As an employer with duties to workers under WHS laws ACME implements a range of measures to reduce exposure to COVID-19, including physical distancing.
Following consultation with workers and their representatives, ACME decide to allow 25% of their workers to work from home and expand the range of start and finish times for the other workers coming into the office. Some workers volunteer to start early and finish early (7:30am to 3:30pm) whilst other workers have volunteered to start and finish later (9:30am-5:30pm).
This significantly reduces the flow of workers entering and leaving the office building at peak periods.
ACME also consults and works cooperatively with other WHS duty holders, including the building manager and other employers, to manage the risk of exposure to COVID-19 in the building:
- The building manager calculates recommended passenger limits for each lift to ensure that overcrowding does not occur and that lift users are able to maintain appropriate physical distancing and cough and sneeze etiquette while using the lift. Signage displaying these limits are displayed in and outside the lift.
- The building owner also establishes an email forum so that employers on each floor can consult each other and share strategies to keep workers and visitors safe when riding in lifts, and to pinpoint times of peak demand.
- The building manager puts in place a number of measures for the use of the building’s lifts. These include establishing a queuing system in the lift waiting area with floor markings, as well as placing signage around the waiting area to remind workers to physically distance and practice good hygiene.
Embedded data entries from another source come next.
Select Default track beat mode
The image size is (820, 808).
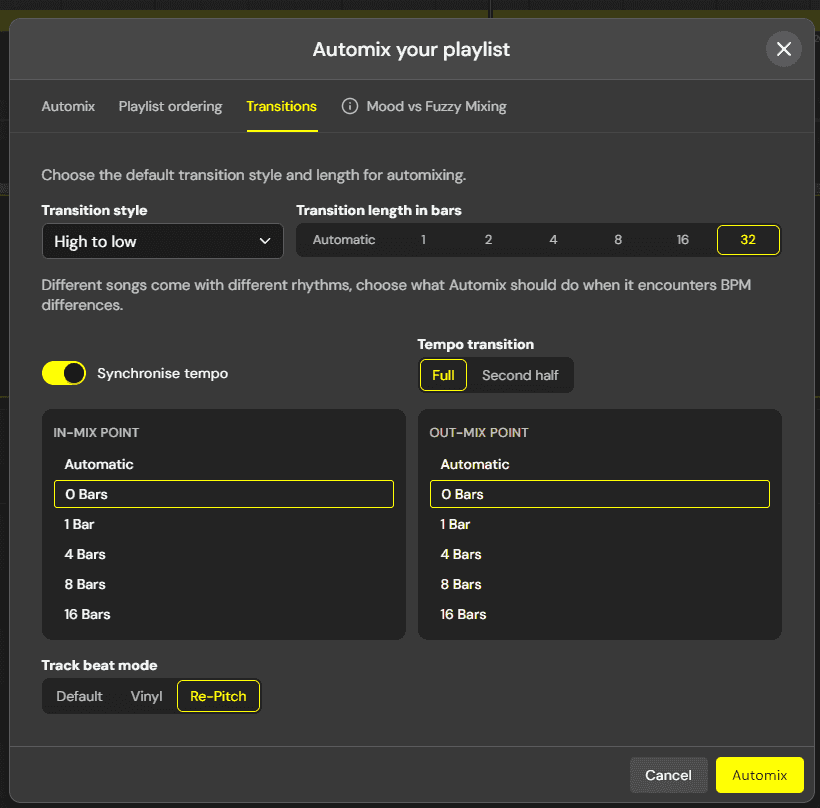79,696
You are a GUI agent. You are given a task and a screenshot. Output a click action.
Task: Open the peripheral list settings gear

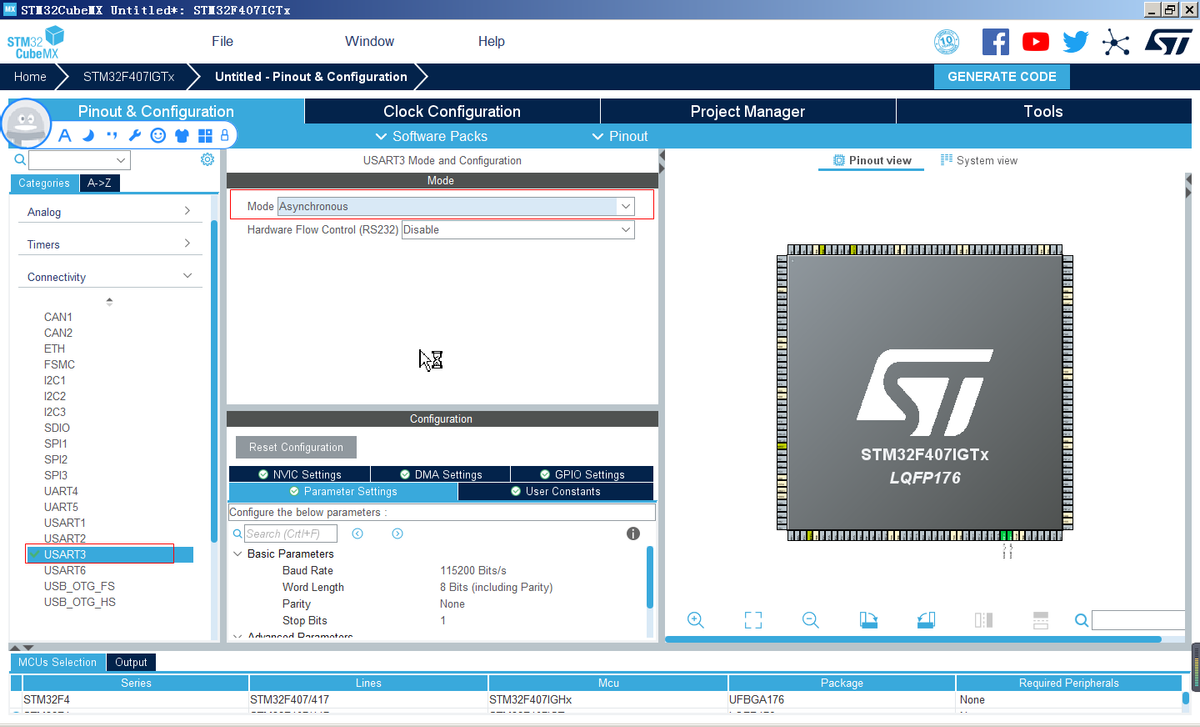tap(207, 160)
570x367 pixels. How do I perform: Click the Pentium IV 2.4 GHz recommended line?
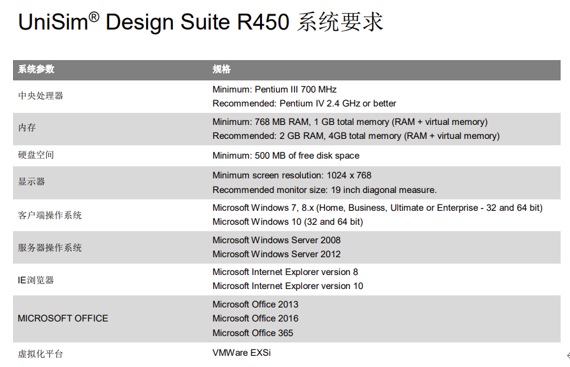tap(304, 104)
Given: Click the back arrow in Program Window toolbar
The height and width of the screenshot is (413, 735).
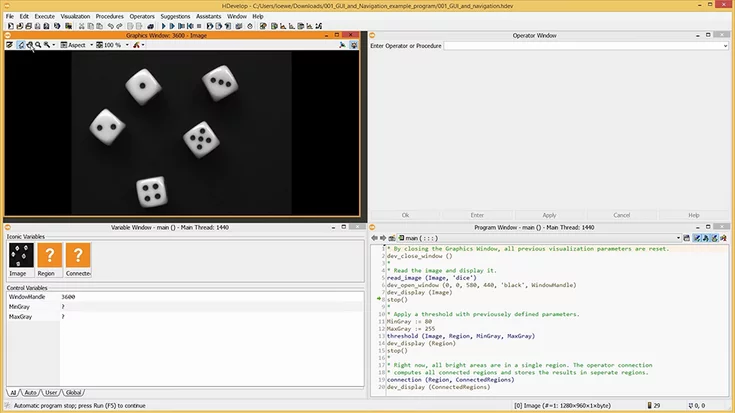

There is also increased cleaning of lifts, including touch touchpoints such as lift buttons, and alcohol-based sanitiser is readily available in lift waiting areas for workers to use when arriving and leaving.
Following consultation with the building owner and other tenants, it becomes clear that there will still be a peak period of demand over the hour 12:30-1:30pm when many workers leave the building to purchase lunch. The group agrees it is not reasonably practicable to direct workers when they may purchase their lunch and that lift capacity may temporarily increase at this time.
ACME and other tenants undertake to consult with workers and visitors, and to emphasise the importance of not entering a lift already at capacity. Each tenant also supplies clean tissues, hand sanitiser and signage about cough etiquette near the lifts on their floor to ensure the best hygiene and awareness possible.
The building manager also undertakes to consult with the two cafés on site to investigate whether they would consider deliveries of food items to address some of the demand over the lunchtime peak period.